What I found most interesting was the early European explorers would drop a boar and sow on an uninhabited island to make it into a future food supply stop. The Spanish conquistadores introduced pigs to South American. Essig claims it was the pig that allowed China to feed its massive population.
Essig not only covers the history of the pig but the anatomy, physiology, factory farming and the culinary arts of the pig. The book is well written and research. It provides all you would ever want to know about the pig in an entertaining and educational manner. Essig also reviews the religious views of the pig throughout history. I know that Winston Churchill is the most quoted person in the world, but I never expected to find a quote from him in a book like this. The quote is “A dog looks up to you, a cat looks down at you, but the pig looks you in the eye and treats you like an equal.” This book was a delight to read.
Joe Barrett does a good job narrating the book. Barrett is an actor and award winning audiobook narrator.
This is literally a historical account of the pig,swine, hog, boar... Whatever you want to call it. Its history with people, who eats it and who doesn't (and why), and a history of farming the pig from antiquity to modern day.
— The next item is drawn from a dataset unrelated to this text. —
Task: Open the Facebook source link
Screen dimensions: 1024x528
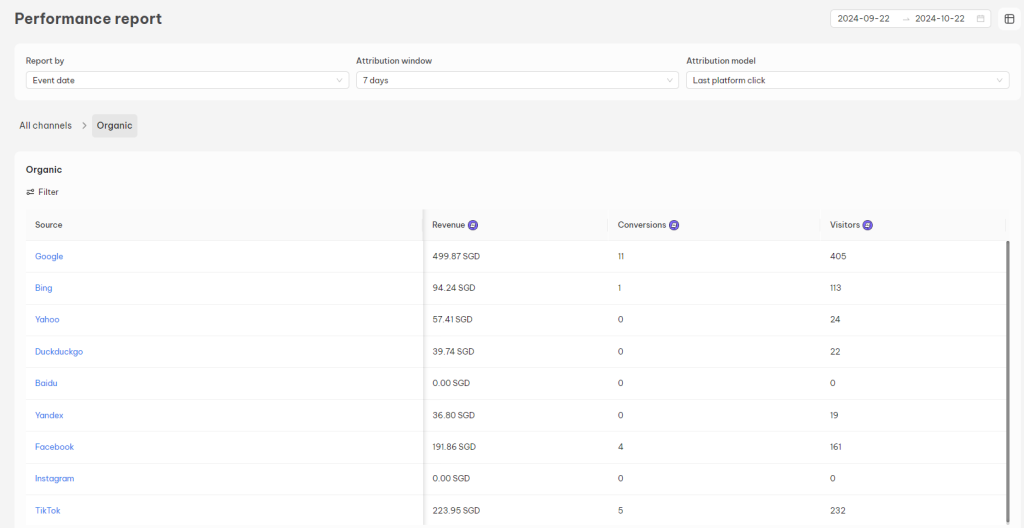Action: (54, 447)
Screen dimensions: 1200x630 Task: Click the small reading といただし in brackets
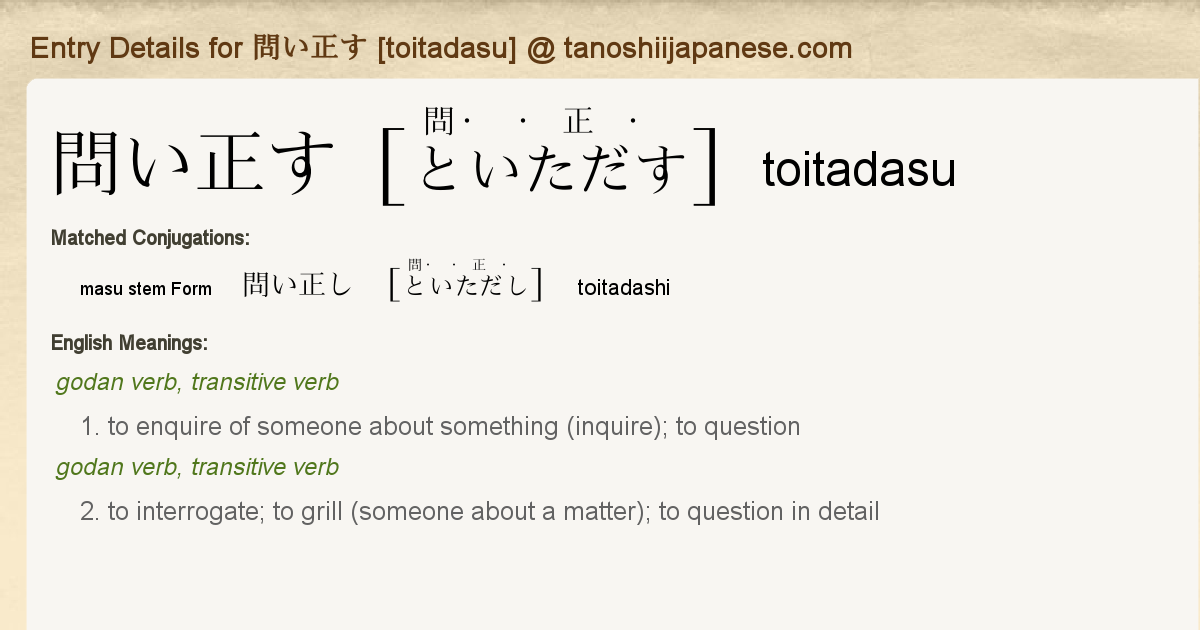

Narrator did a fine job, but I had to take a star away for what could possible be the worlds worst Homer Simpson impression (it is unclear that the narrator has ever heard Homer Simpson based on it, in fact)
I really enjoyed learning about the history of where pigs thrived, how they were raised and how society viewed them. I think this is a great book for anyone that eats pork, raises pigs or is considering raising pigs like I am. Just a warning for the hog producers that are CAFO farmers - you may want to skip the last few chapters if you don't want to hear any criticism about "factory" farming, but that part of the book is very short and finishes the timeline of the historical path the author traces for the pigs we know today.
If you’ve ever been around pigs you know there is nothing pleasant about them. But I was not aware of how helpful the beasts are to mankind. If I ever need to settle a new continent, I will be sure to take some of these hardy, self-sufficient creatures along and pardon them for their malodorous qualities. I enjoyed this book and will hereafter regard swine on a higher plane of being. Especially when enjoying sausage and bacon!
I'm a country potter, gardener, flute player and tin tinker living with my husband, an electrical engineer & cabinet maker.
There's a lot to learn in this book. Not all of it make me happy to know. I think it is important, at least for me, to eat less of somethings but to try to enjoy them more and be more aware of them. Quality over quantity is my name and this book help me think that way.
Packed full of interesting information. Read by Joe Barrett. What's not to like? Only the fact that after hearing this you will never eat supermarket meat again.